Problem details:
The answer should be an exact copy of the data.

********************

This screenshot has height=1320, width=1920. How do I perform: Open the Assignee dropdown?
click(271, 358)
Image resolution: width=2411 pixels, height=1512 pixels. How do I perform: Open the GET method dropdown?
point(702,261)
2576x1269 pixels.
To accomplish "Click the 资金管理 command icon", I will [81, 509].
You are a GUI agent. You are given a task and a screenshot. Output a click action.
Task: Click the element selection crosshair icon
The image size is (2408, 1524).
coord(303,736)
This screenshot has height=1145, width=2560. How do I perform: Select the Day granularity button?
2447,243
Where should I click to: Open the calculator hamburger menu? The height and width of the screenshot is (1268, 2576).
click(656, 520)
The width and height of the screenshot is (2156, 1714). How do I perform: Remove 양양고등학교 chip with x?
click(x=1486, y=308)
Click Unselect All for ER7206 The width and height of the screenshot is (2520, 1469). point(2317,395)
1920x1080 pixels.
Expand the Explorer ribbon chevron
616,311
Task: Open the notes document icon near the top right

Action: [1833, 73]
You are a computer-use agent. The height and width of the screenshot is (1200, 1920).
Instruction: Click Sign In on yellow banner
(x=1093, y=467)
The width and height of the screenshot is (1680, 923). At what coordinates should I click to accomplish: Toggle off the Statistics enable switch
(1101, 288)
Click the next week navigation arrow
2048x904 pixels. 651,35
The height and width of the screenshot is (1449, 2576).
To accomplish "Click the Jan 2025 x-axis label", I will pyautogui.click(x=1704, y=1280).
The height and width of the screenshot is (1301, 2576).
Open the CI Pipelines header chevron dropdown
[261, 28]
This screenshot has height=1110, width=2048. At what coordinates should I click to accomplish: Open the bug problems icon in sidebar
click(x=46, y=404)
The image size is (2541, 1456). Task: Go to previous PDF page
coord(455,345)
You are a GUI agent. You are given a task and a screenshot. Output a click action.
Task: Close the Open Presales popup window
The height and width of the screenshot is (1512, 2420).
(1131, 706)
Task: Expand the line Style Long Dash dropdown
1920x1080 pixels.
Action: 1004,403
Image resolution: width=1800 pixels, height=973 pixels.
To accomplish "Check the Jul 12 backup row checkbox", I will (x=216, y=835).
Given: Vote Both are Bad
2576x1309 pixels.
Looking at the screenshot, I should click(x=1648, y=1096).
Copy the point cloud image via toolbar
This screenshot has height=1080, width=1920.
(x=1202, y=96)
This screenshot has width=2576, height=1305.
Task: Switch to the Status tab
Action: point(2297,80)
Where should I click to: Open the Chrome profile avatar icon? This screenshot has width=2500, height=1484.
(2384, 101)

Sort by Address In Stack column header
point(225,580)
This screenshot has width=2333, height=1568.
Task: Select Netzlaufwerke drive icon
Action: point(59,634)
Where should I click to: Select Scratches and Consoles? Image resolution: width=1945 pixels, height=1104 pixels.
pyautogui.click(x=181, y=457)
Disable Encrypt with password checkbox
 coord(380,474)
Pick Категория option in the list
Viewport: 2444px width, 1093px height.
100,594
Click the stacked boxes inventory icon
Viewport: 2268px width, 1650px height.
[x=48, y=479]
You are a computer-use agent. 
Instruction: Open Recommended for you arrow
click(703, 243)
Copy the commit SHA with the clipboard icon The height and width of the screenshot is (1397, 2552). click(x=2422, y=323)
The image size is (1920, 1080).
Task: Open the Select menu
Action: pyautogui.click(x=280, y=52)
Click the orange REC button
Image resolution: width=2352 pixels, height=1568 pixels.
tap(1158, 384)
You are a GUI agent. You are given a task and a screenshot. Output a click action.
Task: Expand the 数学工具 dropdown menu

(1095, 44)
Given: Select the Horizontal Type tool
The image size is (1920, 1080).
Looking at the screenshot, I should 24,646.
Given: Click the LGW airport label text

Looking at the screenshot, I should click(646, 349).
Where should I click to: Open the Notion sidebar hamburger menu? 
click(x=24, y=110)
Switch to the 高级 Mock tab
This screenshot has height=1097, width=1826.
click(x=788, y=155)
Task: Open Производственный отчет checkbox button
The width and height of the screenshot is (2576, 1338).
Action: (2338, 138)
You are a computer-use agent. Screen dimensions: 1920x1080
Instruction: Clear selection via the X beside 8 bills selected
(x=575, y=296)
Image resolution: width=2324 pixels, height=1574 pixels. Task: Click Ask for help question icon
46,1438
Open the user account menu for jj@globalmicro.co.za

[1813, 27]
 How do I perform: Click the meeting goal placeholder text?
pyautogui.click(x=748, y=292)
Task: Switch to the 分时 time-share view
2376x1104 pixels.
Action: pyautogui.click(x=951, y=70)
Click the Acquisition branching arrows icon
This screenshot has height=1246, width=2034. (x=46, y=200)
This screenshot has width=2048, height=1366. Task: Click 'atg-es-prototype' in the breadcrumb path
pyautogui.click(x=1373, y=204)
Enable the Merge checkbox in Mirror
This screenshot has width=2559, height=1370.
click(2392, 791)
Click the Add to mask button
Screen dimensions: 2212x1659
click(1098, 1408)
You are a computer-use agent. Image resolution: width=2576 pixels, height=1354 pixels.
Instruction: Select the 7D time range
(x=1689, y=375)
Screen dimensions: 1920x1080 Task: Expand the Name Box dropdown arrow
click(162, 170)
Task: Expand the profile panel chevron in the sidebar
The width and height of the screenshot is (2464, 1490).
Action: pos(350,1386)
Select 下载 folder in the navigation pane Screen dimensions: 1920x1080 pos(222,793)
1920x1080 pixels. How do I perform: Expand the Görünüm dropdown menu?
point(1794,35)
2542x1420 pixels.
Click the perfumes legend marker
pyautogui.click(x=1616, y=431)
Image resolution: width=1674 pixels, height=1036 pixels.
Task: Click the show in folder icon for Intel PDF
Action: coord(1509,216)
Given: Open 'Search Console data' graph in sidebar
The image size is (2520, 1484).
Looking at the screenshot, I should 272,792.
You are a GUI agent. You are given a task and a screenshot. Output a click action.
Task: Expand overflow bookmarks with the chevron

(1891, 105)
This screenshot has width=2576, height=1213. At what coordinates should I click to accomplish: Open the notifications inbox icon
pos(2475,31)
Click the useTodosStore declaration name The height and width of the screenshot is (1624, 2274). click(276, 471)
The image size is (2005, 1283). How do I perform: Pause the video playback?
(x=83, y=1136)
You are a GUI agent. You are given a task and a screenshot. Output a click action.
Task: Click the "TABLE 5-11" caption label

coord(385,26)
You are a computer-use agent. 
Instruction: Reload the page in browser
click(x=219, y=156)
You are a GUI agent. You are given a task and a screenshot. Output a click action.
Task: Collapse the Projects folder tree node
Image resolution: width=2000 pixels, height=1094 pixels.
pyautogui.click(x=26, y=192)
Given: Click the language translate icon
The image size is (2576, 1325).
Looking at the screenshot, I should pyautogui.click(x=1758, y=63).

********************

Exercise response:
This screenshot has height=1320, width=1920. How do I perform: Open the Assignee dropdown?
click(271, 358)
Image resolution: width=2411 pixels, height=1512 pixels. How do I perform: Open the GET method dropdown?
point(702,261)
2576x1269 pixels.
To accomplish "Click the 资金管理 command icon", I will [81, 509].
You are a GUI agent. You are given a task and a screenshot. Output a click action.
Task: Click the element selection crosshair icon
The image size is (2408, 1524).
coord(303,736)
This screenshot has height=1145, width=2560. How do I perform: Select the Day granularity button?
2447,243
Where should I click to: Open the calculator hamburger menu? The height and width of the screenshot is (1268, 2576).
click(656, 520)
The width and height of the screenshot is (2156, 1714). How do I perform: Remove 양양고등학교 chip with x?
click(x=1486, y=308)
Click Unselect All for ER7206 The width and height of the screenshot is (2520, 1469). point(2317,395)
1920x1080 pixels.
Expand the Explorer ribbon chevron
616,311
Task: Open the notes document icon near the top right

Action: [1833, 73]
You are a computer-use agent. The height and width of the screenshot is (1200, 1920).
Instruction: Click Sign In on yellow banner
(x=1093, y=467)
The width and height of the screenshot is (1680, 923). At what coordinates should I click to accomplish: Toggle off the Statistics enable switch
(1101, 288)
Click the next week navigation arrow
2048x904 pixels. 651,35
The height and width of the screenshot is (1449, 2576).
To accomplish "Click the Jan 2025 x-axis label", I will pyautogui.click(x=1704, y=1280).
The height and width of the screenshot is (1301, 2576).
Open the CI Pipelines header chevron dropdown
[261, 28]
This screenshot has height=1110, width=2048. At what coordinates should I click to accomplish: Open the bug problems icon in sidebar
click(x=46, y=404)
The image size is (2541, 1456). Task: Go to previous PDF page
coord(455,345)
You are a GUI agent. You are given a task and a screenshot. Output a click action.
Task: Close the Open Presales popup window
The height and width of the screenshot is (1512, 2420).
(1131, 706)
Task: Expand the line Style Long Dash dropdown
1920x1080 pixels.
Action: 1004,403
Image resolution: width=1800 pixels, height=973 pixels.
To accomplish "Check the Jul 12 backup row checkbox", I will (x=216, y=835).
Given: Vote Both are Bad
2576x1309 pixels.
Looking at the screenshot, I should click(x=1648, y=1096).
Copy the point cloud image via toolbar
This screenshot has height=1080, width=1920.
(x=1202, y=96)
This screenshot has width=2576, height=1305.
Task: Switch to the Status tab
Action: point(2297,80)
Where should I click to: Open the Chrome profile avatar icon? This screenshot has width=2500, height=1484.
(2384, 101)

Sort by Address In Stack column header
point(225,580)
This screenshot has width=2333, height=1568.
Task: Select Netzlaufwerke drive icon
Action: point(59,634)
Where should I click to: Select Scratches and Consoles? Image resolution: width=1945 pixels, height=1104 pixels.
pyautogui.click(x=181, y=457)
Disable Encrypt with password checkbox
 coord(380,474)
Pick Категория option in the list
Viewport: 2444px width, 1093px height.
100,594
Click the stacked boxes inventory icon
Viewport: 2268px width, 1650px height.
[x=48, y=479]
You are a computer-use agent. 
Instruction: Open Recommended for you arrow
click(703, 243)
Copy the commit SHA with the clipboard icon The height and width of the screenshot is (1397, 2552). click(x=2422, y=323)
The image size is (1920, 1080).
Task: Open the Select menu
Action: pyautogui.click(x=280, y=52)
Click the orange REC button
Image resolution: width=2352 pixels, height=1568 pixels.
tap(1158, 384)
You are a GUI agent. You are given a task and a screenshot. Output a click action.
Task: Expand the 数学工具 dropdown menu

(1095, 44)
Given: Select the Horizontal Type tool
The image size is (1920, 1080).
Looking at the screenshot, I should 24,646.
Given: Click the LGW airport label text

Looking at the screenshot, I should click(646, 349).
Where should I click to: Open the Notion sidebar hamburger menu? 
click(x=24, y=110)
Switch to the 高级 Mock tab
This screenshot has height=1097, width=1826.
click(x=788, y=155)
Task: Open Производственный отчет checkbox button
The width and height of the screenshot is (2576, 1338).
Action: (2338, 138)
You are a computer-use agent. Screen dimensions: 1920x1080
Instruction: Clear selection via the X beside 8 bills selected
(x=575, y=296)
Image resolution: width=2324 pixels, height=1574 pixels. Task: Click Ask for help question icon
46,1438
Open the user account menu for jj@globalmicro.co.za

[1813, 27]
 How do I perform: Click the meeting goal placeholder text?
pyautogui.click(x=748, y=292)
Task: Switch to the 分时 time-share view
2376x1104 pixels.
Action: pyautogui.click(x=951, y=70)
Click the Acquisition branching arrows icon
This screenshot has height=1246, width=2034. (x=46, y=200)
This screenshot has width=2048, height=1366. Task: Click 'atg-es-prototype' in the breadcrumb path
pyautogui.click(x=1373, y=204)
Enable the Merge checkbox in Mirror
This screenshot has width=2559, height=1370.
click(2392, 791)
Click the Add to mask button
Screen dimensions: 2212x1659
click(1098, 1408)
You are a computer-use agent. Image resolution: width=2576 pixels, height=1354 pixels.
Instruction: Select the 7D time range
(x=1689, y=375)
Screen dimensions: 1920x1080 Task: Expand the Name Box dropdown arrow
click(162, 170)
Task: Expand the profile panel chevron in the sidebar
The width and height of the screenshot is (2464, 1490).
Action: pos(350,1386)
Select 下载 folder in the navigation pane Screen dimensions: 1920x1080 pos(222,793)
1920x1080 pixels. How do I perform: Expand the Görünüm dropdown menu?
point(1794,35)
2542x1420 pixels.
Click the perfumes legend marker
pyautogui.click(x=1616, y=431)
Image resolution: width=1674 pixels, height=1036 pixels.
Task: Click the show in folder icon for Intel PDF
Action: coord(1509,216)
Given: Open 'Search Console data' graph in sidebar
The image size is (2520, 1484).
Looking at the screenshot, I should 272,792.
You are a GUI agent. You are given a task and a screenshot. Output a click action.
Task: Expand overflow bookmarks with the chevron

(1891, 105)
This screenshot has width=2576, height=1213. At what coordinates should I click to accomplish: Open the notifications inbox icon
pos(2475,31)
Click the useTodosStore declaration name The height and width of the screenshot is (1624, 2274). click(276, 471)
The image size is (2005, 1283). How do I perform: Pause the video playback?
(x=83, y=1136)
You are a GUI agent. You are given a task and a screenshot. Output a click action.
Task: Click the "TABLE 5-11" caption label

coord(385,26)
You are a computer-use agent. 
Instruction: Reload the page in browser
click(x=219, y=156)
You are a GUI agent. You are given a task and a screenshot. Output a click action.
Task: Collapse the Projects folder tree node
Image resolution: width=2000 pixels, height=1094 pixels.
pyautogui.click(x=26, y=192)
Given: Click the language translate icon
The image size is (2576, 1325).
Looking at the screenshot, I should pyautogui.click(x=1758, y=63).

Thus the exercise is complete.